_REQUIREMENT:_
Format everything in the entries below from the line containing "You are a GUI" down to the line containing "coord(322,506)" as a JSON list of strings, one string per line and skipping blank lines. Omit the pictures.

Start RECORDED DATA

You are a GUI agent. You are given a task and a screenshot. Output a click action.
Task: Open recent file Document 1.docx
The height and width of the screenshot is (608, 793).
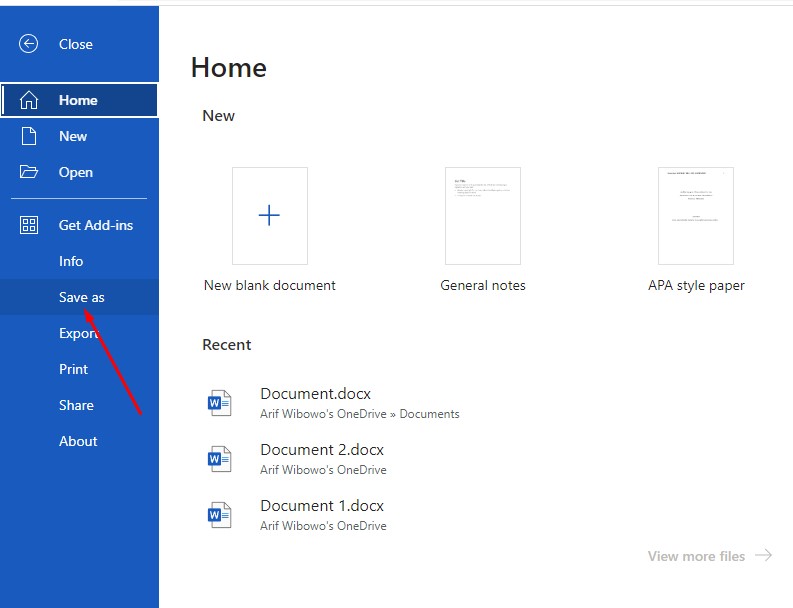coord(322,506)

End RECORDED DATA
Start RECORDED DATA

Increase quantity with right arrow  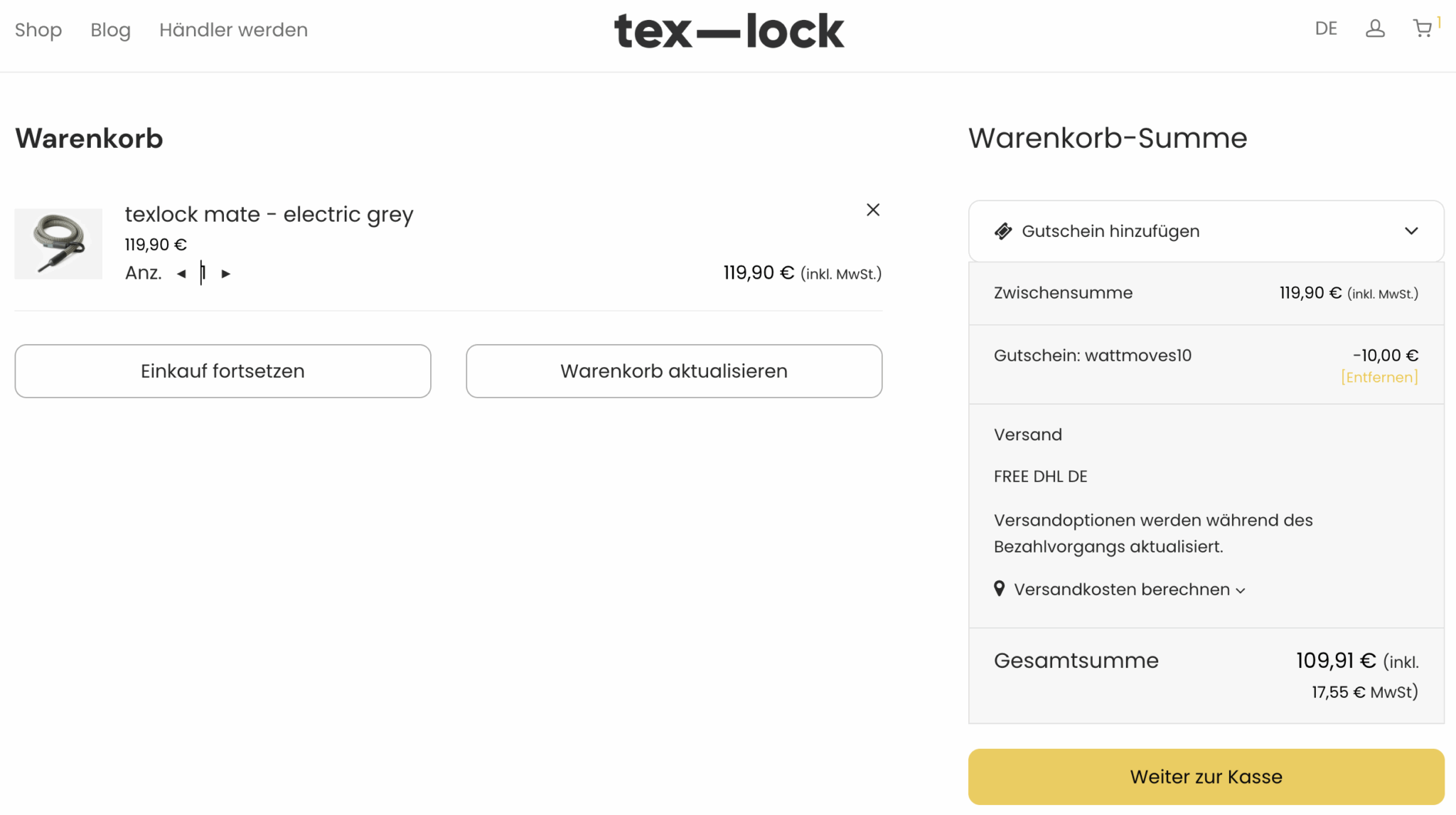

End RECORDED DATA

_WRITTEN RESPONSE:_
[
  "You are a GUI agent. You are given a task and a screenshot. Output a click action.",
  "Task: Open recent file Document 1.docx",
  "The height and width of the screenshot is (608, 793).",
  "coord(322,506)"
]